COVID-19 Pandemic Vaccine Uptake, Hesitancy, and Myths: The Worldview of Older Ghanaian Adults

  • Dr. Delali A. Dovie
  • Daniel Doh
  • Maame Odom
  • Michael Kodom
  • Helen N. Mensah

Abstract

 

The study sought to investigate COVID-19 vaccine acceptance, uptake and hesitancy including the myth(s) militating against COVID-19 vaccine uptake among older Ghanaian people. There is the need to ascertain the emergent COVID-19 vaccine acceptance challenge and ways of addressing them. The paper utilizes the phenomenological method to investigate the lived experiences of older adults during the COVID-19 pandemic. The findings show that vaccine uptake acceptance and hesitancy are induced by a myriad of factors. Similarly, specific attitudes are fostered by voluntary acceptance and administration protocols. Most often vaccines are disproportionately distributed leading to shortages in certain areas with large numbers of people, inoculators not at designated posts, inadequacy or flaws may be responsible for the inability of those who are prepared to be inoculated in the designated areas to be inoculated, missed inoculation timing, systemic challenges, vaccine uptake hesitancy.
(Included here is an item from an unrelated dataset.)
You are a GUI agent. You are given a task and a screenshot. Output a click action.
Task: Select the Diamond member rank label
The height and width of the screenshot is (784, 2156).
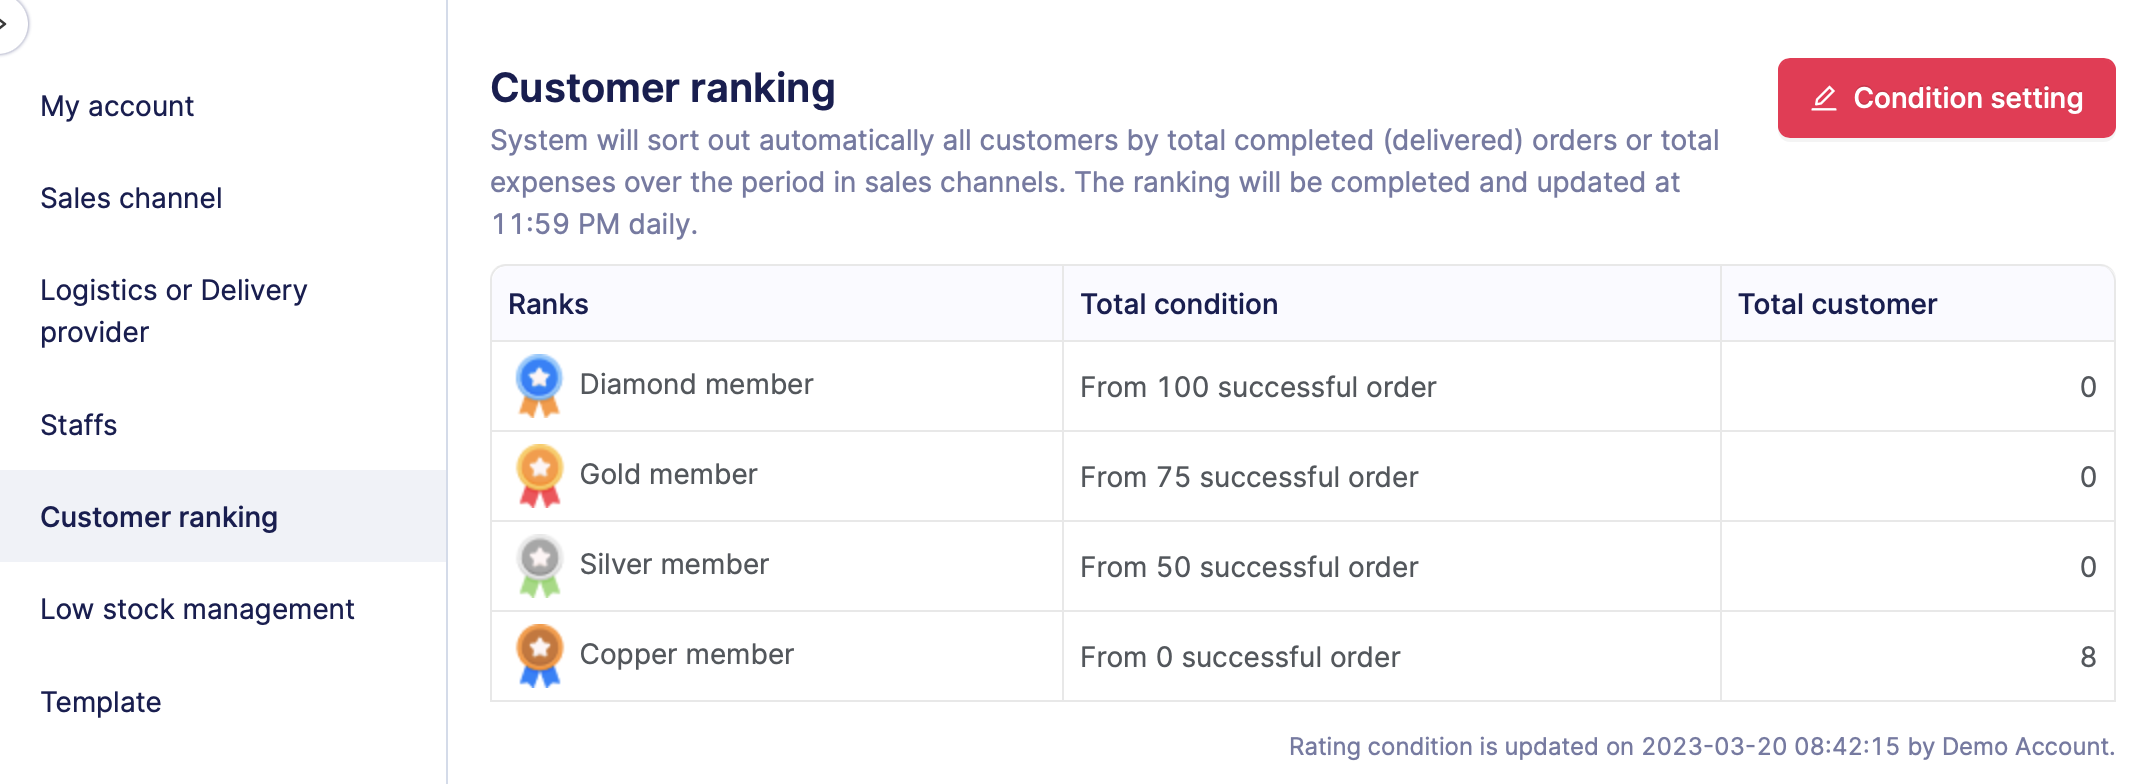pos(696,385)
Two (2) distinct vaccine uptake pathways pertain in the context of this paper. These pathways are structured around adherence and compliance with inoculation regimes in Ghana, or non-compliance to the same due to diverse COVID-19 pandemic misinformation and/or myths. Five distinct myths pertaining to the coronavirus vaccine were discovered, namely the preservation of older people’s

lives for wisdom; vaccine is constituted by protein taken from deceased fetuses; the vaccine does not offer 100% immunity from coronavirus infection; there is the notion that inoculated persons will die in two (2) years of vaccine uptake; finally, hearing of discouraging stories/information impeded vaccine acceptance and the associated uptake. Collectively, these precipitate among older persons feelings of powerlessness and social disintegration which promote a fear of vaccine uptake acceptance, which restricts social participation.